Meteorologists in the Sahel countries that are better known for their punishing droughts have recorded virtually unprecedented rainfalls and predicted fresh downpours for Tuesday.
The heaviest rainfall in 35 years has displaced some 150,000 people in eastern Uganda since August and the come down has been "worsening by the hour," authorities said [on] Friday.
Up to 400,000 people have lost their livelihoods — and 150,000 of them undergo been displaced — by severe flooding in eastern Uganda. State attend for Relief and Disaster Preparedness Musa Ecweru said.
Nine people had died after being washed away by flood water or struck by lightening during violent storms.
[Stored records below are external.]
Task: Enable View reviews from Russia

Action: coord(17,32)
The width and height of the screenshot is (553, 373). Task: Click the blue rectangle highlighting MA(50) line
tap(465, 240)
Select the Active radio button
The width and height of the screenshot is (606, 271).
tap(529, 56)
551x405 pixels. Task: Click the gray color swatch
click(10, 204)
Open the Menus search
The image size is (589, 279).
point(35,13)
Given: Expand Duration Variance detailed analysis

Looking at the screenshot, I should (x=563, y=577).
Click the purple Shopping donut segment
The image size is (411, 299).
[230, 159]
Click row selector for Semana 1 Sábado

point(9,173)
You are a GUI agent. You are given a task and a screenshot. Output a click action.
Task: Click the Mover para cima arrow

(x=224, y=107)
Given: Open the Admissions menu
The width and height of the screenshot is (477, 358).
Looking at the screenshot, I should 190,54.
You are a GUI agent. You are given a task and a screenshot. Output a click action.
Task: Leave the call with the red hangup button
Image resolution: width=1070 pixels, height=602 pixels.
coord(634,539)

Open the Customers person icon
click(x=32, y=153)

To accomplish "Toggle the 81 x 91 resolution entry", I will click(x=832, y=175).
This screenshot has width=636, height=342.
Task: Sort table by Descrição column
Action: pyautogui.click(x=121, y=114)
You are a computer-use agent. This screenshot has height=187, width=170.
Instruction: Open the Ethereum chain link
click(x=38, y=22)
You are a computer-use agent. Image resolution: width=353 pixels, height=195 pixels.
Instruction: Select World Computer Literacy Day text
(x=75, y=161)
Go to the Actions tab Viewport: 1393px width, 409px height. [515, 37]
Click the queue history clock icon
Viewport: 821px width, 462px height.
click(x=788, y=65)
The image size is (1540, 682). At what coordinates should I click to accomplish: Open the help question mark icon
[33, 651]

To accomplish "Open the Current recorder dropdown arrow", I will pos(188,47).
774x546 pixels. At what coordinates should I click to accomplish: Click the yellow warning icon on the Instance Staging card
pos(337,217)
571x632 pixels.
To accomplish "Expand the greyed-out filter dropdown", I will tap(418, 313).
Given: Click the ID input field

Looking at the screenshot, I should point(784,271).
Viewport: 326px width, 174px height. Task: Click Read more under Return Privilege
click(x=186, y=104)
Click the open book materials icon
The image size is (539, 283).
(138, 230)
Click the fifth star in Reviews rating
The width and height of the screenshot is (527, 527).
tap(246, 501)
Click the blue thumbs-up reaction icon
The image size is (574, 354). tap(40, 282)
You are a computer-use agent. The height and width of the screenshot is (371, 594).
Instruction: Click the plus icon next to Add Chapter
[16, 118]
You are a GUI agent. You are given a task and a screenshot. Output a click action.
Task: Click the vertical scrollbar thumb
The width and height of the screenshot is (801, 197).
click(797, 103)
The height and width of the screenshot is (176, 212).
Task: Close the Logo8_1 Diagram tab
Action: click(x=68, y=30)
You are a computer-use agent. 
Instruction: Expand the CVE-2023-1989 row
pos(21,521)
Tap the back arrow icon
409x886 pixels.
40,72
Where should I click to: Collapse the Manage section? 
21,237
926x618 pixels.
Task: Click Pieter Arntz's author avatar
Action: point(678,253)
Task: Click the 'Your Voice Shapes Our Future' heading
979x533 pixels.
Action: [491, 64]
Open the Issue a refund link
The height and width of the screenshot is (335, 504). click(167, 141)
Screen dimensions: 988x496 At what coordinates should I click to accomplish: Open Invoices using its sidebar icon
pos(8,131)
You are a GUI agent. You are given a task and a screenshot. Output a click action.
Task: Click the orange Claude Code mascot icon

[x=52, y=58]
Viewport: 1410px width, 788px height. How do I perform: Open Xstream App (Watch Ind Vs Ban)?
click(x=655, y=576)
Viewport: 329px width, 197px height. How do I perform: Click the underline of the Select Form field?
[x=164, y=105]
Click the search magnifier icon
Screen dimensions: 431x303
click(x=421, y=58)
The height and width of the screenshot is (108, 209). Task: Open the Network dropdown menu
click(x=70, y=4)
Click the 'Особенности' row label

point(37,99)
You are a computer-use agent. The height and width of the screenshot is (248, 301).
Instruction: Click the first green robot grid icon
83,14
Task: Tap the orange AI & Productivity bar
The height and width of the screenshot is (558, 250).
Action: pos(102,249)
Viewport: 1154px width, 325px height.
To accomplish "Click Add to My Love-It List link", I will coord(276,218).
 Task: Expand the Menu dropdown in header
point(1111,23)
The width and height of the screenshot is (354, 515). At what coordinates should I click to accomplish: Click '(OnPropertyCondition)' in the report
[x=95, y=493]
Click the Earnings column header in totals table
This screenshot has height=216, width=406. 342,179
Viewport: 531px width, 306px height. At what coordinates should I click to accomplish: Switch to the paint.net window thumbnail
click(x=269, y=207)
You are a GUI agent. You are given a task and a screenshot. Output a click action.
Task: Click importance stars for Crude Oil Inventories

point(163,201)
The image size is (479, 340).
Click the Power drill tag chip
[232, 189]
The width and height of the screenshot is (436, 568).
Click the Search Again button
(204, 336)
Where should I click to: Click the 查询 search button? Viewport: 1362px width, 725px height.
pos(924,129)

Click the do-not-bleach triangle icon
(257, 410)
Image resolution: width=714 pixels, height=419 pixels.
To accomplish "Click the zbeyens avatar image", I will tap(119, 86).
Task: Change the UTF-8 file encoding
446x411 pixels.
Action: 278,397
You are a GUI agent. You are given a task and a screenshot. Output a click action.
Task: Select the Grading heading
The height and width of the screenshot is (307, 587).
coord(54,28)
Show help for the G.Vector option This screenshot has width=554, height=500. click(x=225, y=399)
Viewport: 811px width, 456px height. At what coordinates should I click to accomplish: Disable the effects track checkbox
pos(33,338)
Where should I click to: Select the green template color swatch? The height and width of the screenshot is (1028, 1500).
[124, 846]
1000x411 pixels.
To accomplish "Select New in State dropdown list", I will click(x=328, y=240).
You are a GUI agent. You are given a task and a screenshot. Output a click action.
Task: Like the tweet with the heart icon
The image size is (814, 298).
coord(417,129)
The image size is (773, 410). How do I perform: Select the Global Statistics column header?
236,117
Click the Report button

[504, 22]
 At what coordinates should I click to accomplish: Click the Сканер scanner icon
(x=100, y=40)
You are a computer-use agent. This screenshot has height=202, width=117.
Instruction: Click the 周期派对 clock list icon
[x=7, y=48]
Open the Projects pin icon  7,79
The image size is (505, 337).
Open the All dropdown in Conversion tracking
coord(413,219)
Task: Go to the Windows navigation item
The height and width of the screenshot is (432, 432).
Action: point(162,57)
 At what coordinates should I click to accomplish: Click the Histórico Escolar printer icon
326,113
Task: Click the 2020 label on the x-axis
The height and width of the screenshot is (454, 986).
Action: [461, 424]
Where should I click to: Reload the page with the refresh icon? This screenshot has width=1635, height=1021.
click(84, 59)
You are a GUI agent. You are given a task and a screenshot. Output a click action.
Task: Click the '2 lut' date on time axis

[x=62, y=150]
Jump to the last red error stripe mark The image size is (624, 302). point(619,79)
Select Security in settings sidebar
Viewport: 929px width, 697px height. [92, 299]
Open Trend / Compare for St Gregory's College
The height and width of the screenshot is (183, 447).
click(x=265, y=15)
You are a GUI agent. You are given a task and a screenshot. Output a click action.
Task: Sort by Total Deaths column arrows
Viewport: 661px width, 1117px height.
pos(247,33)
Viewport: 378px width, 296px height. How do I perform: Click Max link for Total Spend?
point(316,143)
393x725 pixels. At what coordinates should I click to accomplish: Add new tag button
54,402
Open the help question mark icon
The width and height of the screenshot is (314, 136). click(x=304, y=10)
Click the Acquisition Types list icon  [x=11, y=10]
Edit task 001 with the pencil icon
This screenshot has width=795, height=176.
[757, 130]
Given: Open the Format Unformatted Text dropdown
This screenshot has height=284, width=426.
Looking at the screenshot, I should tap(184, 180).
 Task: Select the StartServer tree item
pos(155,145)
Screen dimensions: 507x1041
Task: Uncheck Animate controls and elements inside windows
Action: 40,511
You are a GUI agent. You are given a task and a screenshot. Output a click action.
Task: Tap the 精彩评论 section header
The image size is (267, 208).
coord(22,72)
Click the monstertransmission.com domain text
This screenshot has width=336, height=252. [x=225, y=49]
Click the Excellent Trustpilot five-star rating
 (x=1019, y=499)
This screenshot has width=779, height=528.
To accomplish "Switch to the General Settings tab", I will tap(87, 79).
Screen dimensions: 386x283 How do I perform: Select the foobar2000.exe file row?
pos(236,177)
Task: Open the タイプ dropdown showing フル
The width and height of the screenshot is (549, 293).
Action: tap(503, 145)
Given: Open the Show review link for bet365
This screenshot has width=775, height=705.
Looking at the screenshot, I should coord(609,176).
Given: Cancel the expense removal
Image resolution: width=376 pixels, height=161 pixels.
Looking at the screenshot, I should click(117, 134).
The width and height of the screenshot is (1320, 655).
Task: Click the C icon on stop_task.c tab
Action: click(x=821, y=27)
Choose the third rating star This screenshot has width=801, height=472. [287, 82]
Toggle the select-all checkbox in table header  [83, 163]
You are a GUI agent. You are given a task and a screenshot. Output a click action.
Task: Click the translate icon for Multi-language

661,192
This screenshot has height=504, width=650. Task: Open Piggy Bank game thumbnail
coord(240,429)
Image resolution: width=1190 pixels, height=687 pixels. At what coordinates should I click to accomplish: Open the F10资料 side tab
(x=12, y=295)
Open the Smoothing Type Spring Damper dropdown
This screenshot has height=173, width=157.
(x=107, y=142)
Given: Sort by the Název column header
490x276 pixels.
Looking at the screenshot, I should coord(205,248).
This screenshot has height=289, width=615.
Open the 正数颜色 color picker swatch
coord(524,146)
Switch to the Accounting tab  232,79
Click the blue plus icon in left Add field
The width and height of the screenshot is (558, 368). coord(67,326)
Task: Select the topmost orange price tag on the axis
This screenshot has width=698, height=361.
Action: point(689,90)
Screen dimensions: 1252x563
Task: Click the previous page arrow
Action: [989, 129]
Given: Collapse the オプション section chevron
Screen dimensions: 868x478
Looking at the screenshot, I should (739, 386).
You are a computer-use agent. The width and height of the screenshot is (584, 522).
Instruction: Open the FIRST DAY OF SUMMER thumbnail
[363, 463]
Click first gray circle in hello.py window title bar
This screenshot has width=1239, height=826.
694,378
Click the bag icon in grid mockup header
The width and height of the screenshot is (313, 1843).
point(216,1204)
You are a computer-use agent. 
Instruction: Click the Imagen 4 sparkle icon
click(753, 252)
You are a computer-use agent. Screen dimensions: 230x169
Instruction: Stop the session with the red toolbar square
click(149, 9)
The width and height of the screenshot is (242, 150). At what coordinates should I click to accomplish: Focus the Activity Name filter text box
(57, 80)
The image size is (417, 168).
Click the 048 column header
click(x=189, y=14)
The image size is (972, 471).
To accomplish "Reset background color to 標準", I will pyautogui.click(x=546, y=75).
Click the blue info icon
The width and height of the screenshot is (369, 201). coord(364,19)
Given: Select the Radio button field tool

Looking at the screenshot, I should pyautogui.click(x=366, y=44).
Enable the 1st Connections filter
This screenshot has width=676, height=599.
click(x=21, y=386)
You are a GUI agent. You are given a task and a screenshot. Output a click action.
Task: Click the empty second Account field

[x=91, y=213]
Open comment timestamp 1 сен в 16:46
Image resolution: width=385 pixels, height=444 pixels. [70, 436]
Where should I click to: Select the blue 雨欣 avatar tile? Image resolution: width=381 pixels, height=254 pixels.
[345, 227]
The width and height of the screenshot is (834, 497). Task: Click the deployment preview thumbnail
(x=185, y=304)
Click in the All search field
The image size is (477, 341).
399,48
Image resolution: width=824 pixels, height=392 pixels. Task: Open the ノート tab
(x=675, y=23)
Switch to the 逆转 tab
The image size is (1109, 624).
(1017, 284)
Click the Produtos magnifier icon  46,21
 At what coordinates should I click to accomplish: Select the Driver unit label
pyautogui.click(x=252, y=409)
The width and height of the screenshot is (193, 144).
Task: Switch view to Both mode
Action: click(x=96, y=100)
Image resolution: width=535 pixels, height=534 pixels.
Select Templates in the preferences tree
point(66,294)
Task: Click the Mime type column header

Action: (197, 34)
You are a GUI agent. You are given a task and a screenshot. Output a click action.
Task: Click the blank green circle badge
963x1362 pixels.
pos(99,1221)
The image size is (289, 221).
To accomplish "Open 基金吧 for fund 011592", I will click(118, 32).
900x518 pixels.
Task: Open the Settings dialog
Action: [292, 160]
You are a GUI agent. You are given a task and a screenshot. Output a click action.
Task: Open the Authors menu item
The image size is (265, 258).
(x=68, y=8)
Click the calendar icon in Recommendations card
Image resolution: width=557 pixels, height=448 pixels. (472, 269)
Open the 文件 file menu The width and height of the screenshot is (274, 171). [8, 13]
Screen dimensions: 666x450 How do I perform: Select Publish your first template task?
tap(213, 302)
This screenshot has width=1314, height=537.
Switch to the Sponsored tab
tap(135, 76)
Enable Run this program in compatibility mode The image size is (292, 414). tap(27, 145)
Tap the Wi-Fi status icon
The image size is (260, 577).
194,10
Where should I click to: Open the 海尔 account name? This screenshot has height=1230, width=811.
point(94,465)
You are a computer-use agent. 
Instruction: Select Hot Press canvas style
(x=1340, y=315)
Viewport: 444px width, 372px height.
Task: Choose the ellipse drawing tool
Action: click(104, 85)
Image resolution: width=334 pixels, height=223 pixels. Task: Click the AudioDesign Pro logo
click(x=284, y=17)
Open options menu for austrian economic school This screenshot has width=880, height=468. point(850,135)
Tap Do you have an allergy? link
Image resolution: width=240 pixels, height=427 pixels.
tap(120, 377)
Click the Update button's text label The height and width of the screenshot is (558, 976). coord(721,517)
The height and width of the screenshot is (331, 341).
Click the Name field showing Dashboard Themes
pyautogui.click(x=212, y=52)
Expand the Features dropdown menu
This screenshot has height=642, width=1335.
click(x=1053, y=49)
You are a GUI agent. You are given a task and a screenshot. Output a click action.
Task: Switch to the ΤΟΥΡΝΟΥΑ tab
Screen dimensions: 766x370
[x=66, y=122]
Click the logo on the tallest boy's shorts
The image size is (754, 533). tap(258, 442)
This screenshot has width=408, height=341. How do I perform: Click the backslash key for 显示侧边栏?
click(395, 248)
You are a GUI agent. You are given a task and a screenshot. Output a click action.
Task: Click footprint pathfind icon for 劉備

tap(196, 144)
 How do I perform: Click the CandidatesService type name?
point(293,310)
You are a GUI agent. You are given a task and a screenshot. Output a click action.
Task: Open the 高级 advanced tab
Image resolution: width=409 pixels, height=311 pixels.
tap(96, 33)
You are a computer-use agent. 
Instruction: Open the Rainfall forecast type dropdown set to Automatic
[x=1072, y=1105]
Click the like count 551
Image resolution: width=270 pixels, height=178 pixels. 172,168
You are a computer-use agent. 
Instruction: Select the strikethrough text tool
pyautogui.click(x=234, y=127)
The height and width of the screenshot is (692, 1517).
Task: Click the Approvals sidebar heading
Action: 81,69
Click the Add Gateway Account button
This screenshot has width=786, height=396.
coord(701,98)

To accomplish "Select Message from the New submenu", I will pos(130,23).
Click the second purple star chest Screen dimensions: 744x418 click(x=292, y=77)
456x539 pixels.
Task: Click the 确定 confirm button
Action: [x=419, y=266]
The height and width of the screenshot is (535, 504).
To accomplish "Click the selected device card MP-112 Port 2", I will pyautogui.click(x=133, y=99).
Ecweru said [that] the death toll was expected to rise with rain comfort falling across large areas of the affected region.
"For the other 250,000 or thereabouts there is nothing in the kitchen. Their crops undergo been destroyed," said Ecweru. "The floods are worsening by the hour — for the measure 48 hours the rain continues falling."
According to the United Nations rainfall since July has been the heaviest in 35 years for many parts of eastern Uganda.
Ecweru said that the joint aid effort by the Ugandan government and the United Nations was being hampered by limited access.